O cidadão e a inflação
As projeções relativas à eventual alta dos índices inflacionários, como resultado dos reajustes das tarifas públicas e dos produtos com preços controlados (caso dos combustíveis), são tecnicamente corretas. De fato, tarifas de energia, água, telefone e preços de combustíveis pesam demais na composição do custo de vida e, por extensão, atingem de modo direto a taxa inflacionária. Isso implicaria, naturalmente, em uma reversão das expectativas recentemente anunciadas sobre uma queda na inflação, com todos os efeitos que o novo cenário produz. Todavia, é importante considerar a realidade da vida atual para perceber que, uma vez mais, o que parece correto do ponto de vista técnico pode não se concretizar na prática, diante de outros fatores bastante ponderáveis.

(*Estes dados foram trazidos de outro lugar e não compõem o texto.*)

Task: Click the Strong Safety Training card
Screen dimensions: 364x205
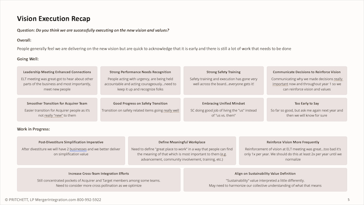Action: point(223,81)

Qualquer análise sobre a evolução dos preços, das tarifas e da inflação, a partir do lançamento do plano de estabilização, vai levar à percepção de que a reação da economia brasileira, hoje, é diferente da que se percebia no passado inflacionário. Quando se sabe, por exemplo, que os reajustes nas tarifas de energia elétrica, nos últimos quatro anos, superaram em muito a inflação do período, e que também foram elevados os aumentos nas outras tarifas, ocorrendo igualmente algumas altas pesadas nos preços dos combustíveis, sem que isso implicasse algum tipo de explosão inflacionária, ressalta uma visão diferente, resultado mesmo de uma realidade diversa da economia brasileira.

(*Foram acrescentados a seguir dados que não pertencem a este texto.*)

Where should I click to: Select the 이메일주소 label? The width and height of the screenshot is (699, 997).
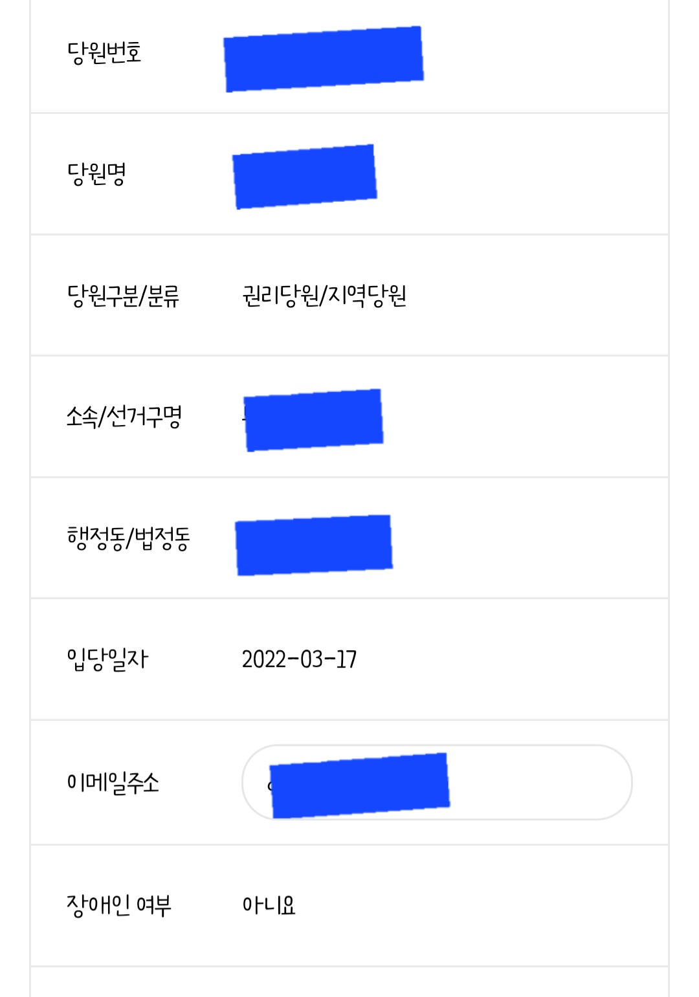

A desindexação, que foi o passo inicial do plano de estabilização, responde por boa parte desta reversão de resultados. No passado, na chamada época indexo-inflacionária, quando alguma coisa subia tudo acompanhava. O giro era terrível e praticamente incontrolável. O fim da indexação mudou esse quadro. Paralelamente, a recessão que ainda persiste e o quadro de desemprego, igualmente não resolvido, produzem condições diferentes no mercado. Para completar, e também em função de muitas das dificuldades surgidas nos últimos tempos, uma reação diferente do consumidor, cada vez mais consciente de seus direitos, nesse processo de evolução da cidadania, evita algumas das consequências que, no passado, eram inevitáveis diante das altas autorizadas ou promovidas pelo governo.

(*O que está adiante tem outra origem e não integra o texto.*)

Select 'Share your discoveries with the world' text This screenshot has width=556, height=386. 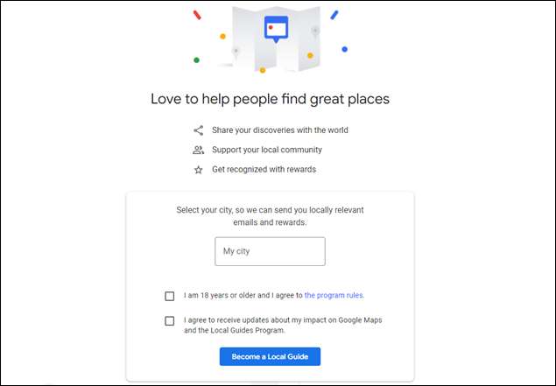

A conscientização do consumidor e a necessidade acabam por representar uma reação aos abusos, impedindo resultantes mais graves diante de altas como as que se enfrentam neste mês. Sem dúvida, a elevação da tarifa da energia elétrica funciona em cascata, atingindo muitos setores. O mesmo ocorre com a alta nos preços dos combustíveis. Mas duas reações acabam funcionando como freio, se não aos resultados naturais das altas, mas aos abusos que, no passado, as acompanhavam. A primeira reação é a provocada pela necessidade: com salário que não acompanha a alta dos preços ou, no caso do desemprego, até sem vencimento, o cidadão tem de mudar seus hábitos de consumo. Acaba por racionalizar, até por não ter outra alternativa. A segunda reação, resultado da evolução nos conceitos de cidadania, é a da rejeição ao abuso, o que já pode ser verificado nos primeiros tempos da desvalorização do real, quando houve o perigo de uma explosão nos preços: o consumidor reagiu, mudou hábitos, trocou produtos, forçou a baixa.
Os resultados da inflação nos primeiros meses do ano mostram que o consumidor ganhou a batalha. E, seguramente, vai ganhar de novo agora, embora, sem dúvida, tendo de enfrentar ainda mais dificuldades. Este quadro, aliás, mostra bem uma realidade: o cidadão brasileiro está conseguindo conter a inflação, apesar de tantos erros da equipe econômica. Sem dúvida, quando os governantes passarem a ajudar o povo na luta contra a inflação, o resultado será melhor e bem menos doloroso.